Laraaji - Segue To Infinity

By the late 70s, Laraaji was playing  music on the streets of Park Slope, as well as recording distributing his own homemade cassette recordings. Playing electric autoharp and a small amplifier, Laraaji’s public performances around this time would open the opportunity for him to make his first handful of studio recordings like Celestial Vibration (released under the name Edward Larry Gordon) and Ambient 3 (Day Of Radiance), a collaboration with ambient music pioneer Brian Eno that came about when Eno happened upon Laraaji performing in a park. While Day Of Radiance and Celestial Vibrations have rightfully gone on to be heralded as highly influential classics of the genre, there are still Laraaji recordings from this time period that have gone virtually unheard until recently.
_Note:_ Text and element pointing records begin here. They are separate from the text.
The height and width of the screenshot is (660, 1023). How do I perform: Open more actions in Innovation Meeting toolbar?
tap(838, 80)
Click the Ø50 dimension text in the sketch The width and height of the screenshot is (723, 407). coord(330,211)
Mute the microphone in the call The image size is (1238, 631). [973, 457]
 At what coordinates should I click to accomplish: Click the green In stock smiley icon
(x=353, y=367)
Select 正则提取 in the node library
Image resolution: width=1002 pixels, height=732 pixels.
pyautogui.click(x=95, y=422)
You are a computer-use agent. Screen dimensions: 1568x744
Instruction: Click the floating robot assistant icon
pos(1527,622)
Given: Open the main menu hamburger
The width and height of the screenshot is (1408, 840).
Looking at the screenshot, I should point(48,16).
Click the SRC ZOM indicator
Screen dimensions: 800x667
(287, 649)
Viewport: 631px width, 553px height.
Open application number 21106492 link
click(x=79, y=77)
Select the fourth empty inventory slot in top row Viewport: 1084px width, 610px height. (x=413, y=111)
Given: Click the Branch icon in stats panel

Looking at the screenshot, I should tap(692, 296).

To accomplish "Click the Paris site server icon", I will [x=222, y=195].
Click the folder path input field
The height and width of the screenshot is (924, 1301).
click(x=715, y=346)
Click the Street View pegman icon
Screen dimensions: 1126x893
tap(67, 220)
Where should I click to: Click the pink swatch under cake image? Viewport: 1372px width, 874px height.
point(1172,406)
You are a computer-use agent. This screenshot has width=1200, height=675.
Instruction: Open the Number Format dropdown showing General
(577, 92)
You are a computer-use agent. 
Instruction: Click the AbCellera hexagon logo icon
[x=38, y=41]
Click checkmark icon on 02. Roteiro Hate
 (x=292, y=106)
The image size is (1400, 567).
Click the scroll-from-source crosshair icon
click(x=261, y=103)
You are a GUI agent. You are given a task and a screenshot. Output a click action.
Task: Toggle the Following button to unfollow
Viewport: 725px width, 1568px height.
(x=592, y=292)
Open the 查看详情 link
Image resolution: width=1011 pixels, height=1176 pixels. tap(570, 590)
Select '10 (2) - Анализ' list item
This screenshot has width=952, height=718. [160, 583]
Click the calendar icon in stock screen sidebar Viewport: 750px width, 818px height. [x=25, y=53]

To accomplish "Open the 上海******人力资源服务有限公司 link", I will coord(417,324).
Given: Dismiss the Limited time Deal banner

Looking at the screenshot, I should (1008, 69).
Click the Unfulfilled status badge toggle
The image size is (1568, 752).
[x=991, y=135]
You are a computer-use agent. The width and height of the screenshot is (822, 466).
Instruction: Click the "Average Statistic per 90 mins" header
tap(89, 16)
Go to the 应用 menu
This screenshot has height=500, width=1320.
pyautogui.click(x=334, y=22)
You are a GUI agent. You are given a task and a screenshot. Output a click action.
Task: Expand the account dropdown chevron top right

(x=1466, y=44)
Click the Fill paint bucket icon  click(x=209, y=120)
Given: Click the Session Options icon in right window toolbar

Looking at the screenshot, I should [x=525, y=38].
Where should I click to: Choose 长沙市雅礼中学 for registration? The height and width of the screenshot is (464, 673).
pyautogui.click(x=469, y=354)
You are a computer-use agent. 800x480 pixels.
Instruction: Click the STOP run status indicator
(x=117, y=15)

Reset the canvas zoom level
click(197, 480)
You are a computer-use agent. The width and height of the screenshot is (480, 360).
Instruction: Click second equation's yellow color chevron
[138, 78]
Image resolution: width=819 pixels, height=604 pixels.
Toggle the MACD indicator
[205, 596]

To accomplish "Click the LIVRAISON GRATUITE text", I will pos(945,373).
Segue To Infinity compiles Celestial Vibration with six studio sessions from 1978 that were thought to be lost forever. Years ago, the tapes of these sessions were sold at auction and remained unreleased until Douglas Mcgowan of Numero Group negotiated for them to be purchased and prepared for reissue. In many ways, Segue To Infinity is a quintessential document of Laraaji’s music and approach at the time. Throughout the recordings he plays zither and kalimba through a small arsenal of phaser, flange and reverb pedals. Built upon looping waves of trance-inducing sound, the performances throughout the album are luminous and engrossing. Segue To Infinity captures the deeply intimate yet expansive dance that meditation and spiritual contemplation can ignite within the human soul. Laraaji’s performances here not only have the power to  suspend time, this music opens a pathway to the beyond.

When asked about the retrieval of these recordings and the intention behind the music that they contain, Laraaji sees it as all part of a grand, cosmic plan.

“It feels mystical, like a dreamworld sort of thing, but this album was meant to come together,” he says. “I feel that this is divinely orchestra. The term Segue to Infinity is a call to evolve into a more sustained, present time. It’s a call to segue out of linear / finite time, whether we do it through music, meditation, prayer or licorice-flavored jelly beans. It’s an invitation to seek out the infinite.”